Posted on January 13, 2022 by Jordan Reynolds

A fuel cell is a relatively vague phrase thrown around by people in the know and the ones that know comparatively little. No matter the specific design, a fuel cell is basically a cell like a battery where a chemical process happens to generate electricity. In cases like this, however, the fuel is hydrogen. The basic idea is to combine hydrogen with oxygen in a process which produces electricity. This power is then used as we would normally use it in our own lives.

If you read the newspaper or watch the news, one would think the idea of hydrogen fuels at a new one. In actuality, it's not. The first one was made in 1839. The issue, of course, was it was ineffective and there was not much attention since fossil fuels were plentiful and our energy demands were tiny in comparison to today. It was not until the 1960s that much interest was shown in the energy system. As with many improvements, NASA decided to use fuel cells to power the Gemini and Apollo spacecrafts. However, the trick was translating this restricted use to wide spread applications in daily life.

A frequent misconception is that a fuel cell represents renewable energy. Very clearly, it doesn't. It's a device, not an energy system. It's like saying a hydroelectric dam is a renewable energy. The dam is a system to exploit a renewable energy source, but not a power source in and of itself. The fuel cell works much the exact same way. It's a methodology for harnessing energy from hydrogen.
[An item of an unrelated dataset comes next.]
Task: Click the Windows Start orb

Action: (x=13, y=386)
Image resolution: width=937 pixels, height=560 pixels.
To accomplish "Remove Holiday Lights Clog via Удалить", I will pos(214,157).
The specific method can be clean or dirty, to wit, an individual can use coal or water for the base material. Obviously, coal isn't much help.

Fuel cells can be conducted, in theory, on any substance containing hydrogen. This implies renewable energy sources like hydrogen, biogas, etc. The principal purpose is to focus on water and other renewable sources due to their inherent clean benefits. When hydrogen is used, for example, it produces no concrete pollution or greenhouse gases. The byproduct, rather, is simply water.

There are a couple of hurdles that have to be overcome before hydrogen fuel cells become a viable energy system. The technology is such that the fuel cells are much too big and heavy to be used for practical purposes. The infamous hydrogen car isn't currently viable due to this, although evaluation cars from primarily German producers are being evaluated. The next problem is efficiency, which is to say fuel cells aren't. Currently, fuel cells produce energy at a cost of approximately ten times that of fossil fuels, and that's a positive estimate. Again, not a feasible alternative.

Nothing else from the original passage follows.